The postmaster now checks every minute or so (worst case, at most two
minutes) that postmaster.pid is still there and still contains its own PID.
If not, it performs an immediate shutdown, as though it had received
SIGQUIT.

The original goal behind this change was to ensure that failed buildfarm
runs would get fully cleaned up, even if the test scripts had left a
postmaster running, which is not an infrequent occurrence.  When the
buildfarm script removes a test postmaster's $PGDATA directory, its next
check on postmaster.pid will fail and cause it to exit.  Previously, manual
intervention was often needed to get rid of such orphaned postmasters,
since they'd block new test postmasters from obtaining the expected socket
address.

However, by checking postmaster.pid and not something else, we can provide
additional robustness: manual removal of postmaster.pid is a frequent DBA
mistake, and now we can at least limit the damage that will ensue if a new
postmaster is started while the old one is still alive.

Back-patch to all supported branches, since we won't get the desired
improvement in buildfarm reliability otherwise.

Branch
------
REL9_3_STABLE

Details
-------
http://git.postgresql.org/pg/commitdiff/31bc563b9be306623c5e9a52816b432945fa6df9

Modified Files
--------------
src/backend/postmaster/postmaster.c |   52 ++++++++++++++++++++------
src/backend/utils/init/miscinit.c   |   70 +++++++++++++++++++++++++++++++++++
src/include/miscadmin.h             |    1 +
3 files changed, 112 insertions(+), 11 deletions(-)

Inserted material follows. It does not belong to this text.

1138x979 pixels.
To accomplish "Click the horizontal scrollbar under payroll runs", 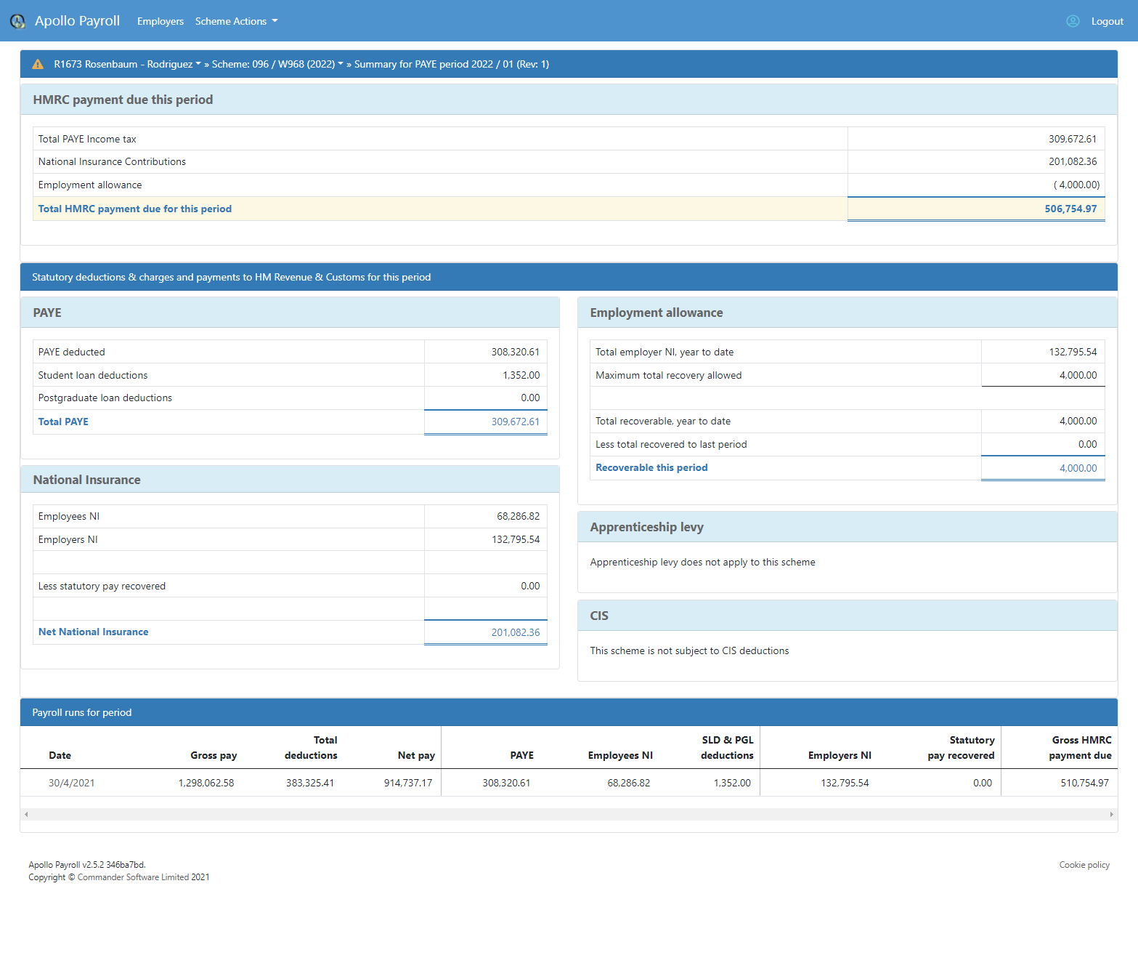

Re: pgsql: Perform an immediate shutdown if the postmaster.pid file is remo

От
Thom Brown
Дата:
On 6 October 2015 at 22:16, Tom Lane <tgl@sss.pgh.pa.us> wrote:
> Perform an immediate shutdown if the postmaster.pid file is removed.
>
> The postmaster now checks every minute or so (worst case, at most two
> minutes) that postmaster.pid is still there and still contains its own PID.
> If not, it performs an immediate shutdown, as though it had received
> SIGQUIT.
>
> The original goal behind this change was to ensure that failed buildfarm
> runs would get fully cleaned up, even if the test scripts had left a
> postmaster running, which is not an infrequent occurrence.  When the
> buildfarm script removes a test postmaster's $PGDATA directory, its next
> check on postmaster.pid will fail and cause it to exit.  Previously, manual
> intervention was often needed to get rid of such orphaned postmasters,
> since they'd block new test postmasters from obtaining the expected socket
> address.
>
> However, by checking postmaster.pid and not something else, we can provide
> additional robustness: manual removal of postmaster.pid is a frequent DBA
> mistake, and now we can at least limit the damage that will ensue if a new
> postmaster is started while the old one is still alive.
>
> Back-patch to all supported branches, since we won't get the desired
> improvement in buildfarm reliability otherwise.
>
> Branch
> ------
> REL9_3_STABLE
>
> Details
> -------
> http://git.postgresql.org/pg/commitdiff/31bc563b9be306623c5e9a52816b432945fa6df9
>
> Modified Files
> --------------
> src/backend/postmaster/postmaster.c |   52 ++++++++++++++++++++------
> src/backend/utils/init/miscinit.c   |   70 +++++++++++++++++++++++++++++++++++
> src/include/miscadmin.h             |    1 +
> 3 files changed, 112 insertions(+), 11 deletions(-)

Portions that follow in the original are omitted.